WHAT THE EXERCISE ASKS: The line containing "Image resolution: width=980" marks the end: write out exactly every line from the first line of the data below through that line, and only those.

*** INPUT MATERIAL Section Begins ***

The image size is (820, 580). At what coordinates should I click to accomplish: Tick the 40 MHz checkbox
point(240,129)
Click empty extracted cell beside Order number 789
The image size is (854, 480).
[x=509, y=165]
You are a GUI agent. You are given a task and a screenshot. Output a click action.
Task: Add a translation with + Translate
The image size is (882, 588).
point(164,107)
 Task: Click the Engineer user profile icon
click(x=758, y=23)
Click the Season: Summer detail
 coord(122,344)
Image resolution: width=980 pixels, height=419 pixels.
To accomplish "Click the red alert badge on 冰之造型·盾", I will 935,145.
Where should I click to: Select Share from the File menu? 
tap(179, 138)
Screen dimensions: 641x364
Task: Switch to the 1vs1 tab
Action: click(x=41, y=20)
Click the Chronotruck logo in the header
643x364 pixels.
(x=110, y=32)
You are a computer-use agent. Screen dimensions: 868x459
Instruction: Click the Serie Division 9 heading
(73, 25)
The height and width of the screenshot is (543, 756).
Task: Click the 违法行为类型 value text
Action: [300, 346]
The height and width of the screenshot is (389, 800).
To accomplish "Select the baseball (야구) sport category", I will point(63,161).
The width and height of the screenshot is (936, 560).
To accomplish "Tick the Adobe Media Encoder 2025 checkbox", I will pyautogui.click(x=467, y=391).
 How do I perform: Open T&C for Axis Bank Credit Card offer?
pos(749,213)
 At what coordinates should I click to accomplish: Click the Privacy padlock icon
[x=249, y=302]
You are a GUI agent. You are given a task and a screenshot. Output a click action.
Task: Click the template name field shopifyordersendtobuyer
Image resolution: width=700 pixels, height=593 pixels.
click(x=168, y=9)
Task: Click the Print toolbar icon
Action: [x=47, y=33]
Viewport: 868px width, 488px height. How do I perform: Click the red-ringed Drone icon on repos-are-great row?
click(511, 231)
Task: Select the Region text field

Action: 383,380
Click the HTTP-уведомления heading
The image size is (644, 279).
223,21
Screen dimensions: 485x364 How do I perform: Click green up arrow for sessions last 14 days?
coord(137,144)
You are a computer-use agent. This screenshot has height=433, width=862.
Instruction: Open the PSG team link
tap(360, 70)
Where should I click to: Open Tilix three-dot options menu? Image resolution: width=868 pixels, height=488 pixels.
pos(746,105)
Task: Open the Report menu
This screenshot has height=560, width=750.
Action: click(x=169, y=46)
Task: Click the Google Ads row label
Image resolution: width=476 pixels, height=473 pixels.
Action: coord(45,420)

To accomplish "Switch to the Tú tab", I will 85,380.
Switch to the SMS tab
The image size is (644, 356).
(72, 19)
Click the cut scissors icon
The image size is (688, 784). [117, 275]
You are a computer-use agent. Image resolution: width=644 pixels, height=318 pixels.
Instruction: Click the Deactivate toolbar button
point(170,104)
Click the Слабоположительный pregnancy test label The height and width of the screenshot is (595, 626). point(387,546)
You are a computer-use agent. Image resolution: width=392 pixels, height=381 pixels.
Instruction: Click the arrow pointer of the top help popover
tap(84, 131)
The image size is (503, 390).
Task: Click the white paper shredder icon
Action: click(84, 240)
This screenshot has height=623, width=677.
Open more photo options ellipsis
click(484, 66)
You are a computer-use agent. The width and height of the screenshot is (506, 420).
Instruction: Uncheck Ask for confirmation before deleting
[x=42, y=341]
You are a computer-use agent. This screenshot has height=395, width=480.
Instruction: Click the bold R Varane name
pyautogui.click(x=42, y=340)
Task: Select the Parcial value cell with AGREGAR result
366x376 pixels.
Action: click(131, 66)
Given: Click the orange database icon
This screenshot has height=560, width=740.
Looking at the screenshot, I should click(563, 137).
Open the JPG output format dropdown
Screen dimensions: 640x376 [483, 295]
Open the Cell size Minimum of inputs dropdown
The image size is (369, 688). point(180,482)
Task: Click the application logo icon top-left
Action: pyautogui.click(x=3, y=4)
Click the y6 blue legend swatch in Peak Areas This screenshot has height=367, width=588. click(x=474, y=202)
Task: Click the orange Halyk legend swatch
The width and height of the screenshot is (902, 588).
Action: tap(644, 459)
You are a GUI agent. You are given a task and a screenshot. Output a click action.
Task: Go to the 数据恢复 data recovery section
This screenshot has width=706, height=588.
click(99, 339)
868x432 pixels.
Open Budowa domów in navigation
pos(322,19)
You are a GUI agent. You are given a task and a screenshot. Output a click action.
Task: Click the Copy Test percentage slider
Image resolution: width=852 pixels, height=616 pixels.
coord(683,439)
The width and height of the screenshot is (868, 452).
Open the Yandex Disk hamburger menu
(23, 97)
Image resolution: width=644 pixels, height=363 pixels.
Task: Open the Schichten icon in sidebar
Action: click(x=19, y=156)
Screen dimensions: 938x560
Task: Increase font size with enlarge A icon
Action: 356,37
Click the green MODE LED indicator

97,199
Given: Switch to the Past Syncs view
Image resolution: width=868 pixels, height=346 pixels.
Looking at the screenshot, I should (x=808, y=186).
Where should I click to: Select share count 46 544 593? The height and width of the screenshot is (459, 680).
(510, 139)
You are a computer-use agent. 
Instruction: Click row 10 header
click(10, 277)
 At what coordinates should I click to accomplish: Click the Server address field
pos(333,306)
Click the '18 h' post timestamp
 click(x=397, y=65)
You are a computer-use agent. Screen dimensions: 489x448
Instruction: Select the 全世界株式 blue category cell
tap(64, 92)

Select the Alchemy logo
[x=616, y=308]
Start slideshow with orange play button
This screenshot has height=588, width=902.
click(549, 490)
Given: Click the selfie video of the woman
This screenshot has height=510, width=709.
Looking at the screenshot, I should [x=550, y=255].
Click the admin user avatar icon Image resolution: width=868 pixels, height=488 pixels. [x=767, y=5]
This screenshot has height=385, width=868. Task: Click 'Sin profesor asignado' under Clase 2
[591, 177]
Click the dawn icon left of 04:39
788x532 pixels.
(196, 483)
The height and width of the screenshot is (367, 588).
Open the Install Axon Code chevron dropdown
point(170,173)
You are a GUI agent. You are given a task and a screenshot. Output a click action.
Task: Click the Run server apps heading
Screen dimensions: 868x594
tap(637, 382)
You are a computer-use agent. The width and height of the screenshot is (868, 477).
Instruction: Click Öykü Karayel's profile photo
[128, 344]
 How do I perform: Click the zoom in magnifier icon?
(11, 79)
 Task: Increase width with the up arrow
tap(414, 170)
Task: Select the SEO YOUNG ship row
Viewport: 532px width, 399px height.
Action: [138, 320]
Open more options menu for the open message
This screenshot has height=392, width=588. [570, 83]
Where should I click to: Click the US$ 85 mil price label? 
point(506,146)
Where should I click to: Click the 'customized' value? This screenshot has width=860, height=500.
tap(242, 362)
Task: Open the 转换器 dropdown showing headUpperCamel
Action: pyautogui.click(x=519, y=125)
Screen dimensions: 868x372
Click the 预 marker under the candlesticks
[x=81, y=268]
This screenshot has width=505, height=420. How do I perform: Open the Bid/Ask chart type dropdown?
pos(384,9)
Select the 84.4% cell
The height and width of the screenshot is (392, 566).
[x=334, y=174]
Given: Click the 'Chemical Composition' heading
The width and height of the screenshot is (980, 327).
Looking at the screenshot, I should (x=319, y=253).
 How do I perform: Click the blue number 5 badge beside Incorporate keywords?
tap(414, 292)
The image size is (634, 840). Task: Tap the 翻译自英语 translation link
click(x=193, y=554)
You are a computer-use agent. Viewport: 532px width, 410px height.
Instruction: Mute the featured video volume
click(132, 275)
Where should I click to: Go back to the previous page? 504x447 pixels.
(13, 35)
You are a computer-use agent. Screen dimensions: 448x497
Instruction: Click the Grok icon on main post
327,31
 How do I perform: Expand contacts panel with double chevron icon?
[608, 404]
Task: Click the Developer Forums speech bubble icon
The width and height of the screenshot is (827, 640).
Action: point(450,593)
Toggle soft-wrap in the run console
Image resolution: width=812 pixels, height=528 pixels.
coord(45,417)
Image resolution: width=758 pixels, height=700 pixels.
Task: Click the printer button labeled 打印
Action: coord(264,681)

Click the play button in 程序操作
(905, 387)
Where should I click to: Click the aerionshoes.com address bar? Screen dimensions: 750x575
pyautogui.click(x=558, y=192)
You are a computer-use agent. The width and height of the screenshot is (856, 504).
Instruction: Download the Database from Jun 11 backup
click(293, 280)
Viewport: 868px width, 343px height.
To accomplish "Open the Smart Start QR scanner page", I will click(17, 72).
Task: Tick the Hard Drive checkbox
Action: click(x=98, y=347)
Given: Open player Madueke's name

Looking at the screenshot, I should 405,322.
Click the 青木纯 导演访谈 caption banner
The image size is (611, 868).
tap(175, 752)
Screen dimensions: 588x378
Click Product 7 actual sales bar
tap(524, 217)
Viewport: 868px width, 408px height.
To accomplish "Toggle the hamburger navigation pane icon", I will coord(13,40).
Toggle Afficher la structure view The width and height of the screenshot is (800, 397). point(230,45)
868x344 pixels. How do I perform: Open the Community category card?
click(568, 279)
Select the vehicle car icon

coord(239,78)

*** INPUT MATERIAL Section Ends ***

WRITTEN REPLY:
The image size is (820, 580). At what coordinates should I click to accomplish: Tick the 40 MHz checkbox
point(240,129)
Click empty extracted cell beside Order number 789
The image size is (854, 480).
[x=509, y=165]
You are a GUI agent. You are given a task and a screenshot. Output a click action.
Task: Add a translation with + Translate
The image size is (882, 588).
point(164,107)
 Task: Click the Engineer user profile icon
click(x=758, y=23)
Click the Season: Summer detail
 coord(122,344)
Image resolution: width=980 pixels, height=419 pixels.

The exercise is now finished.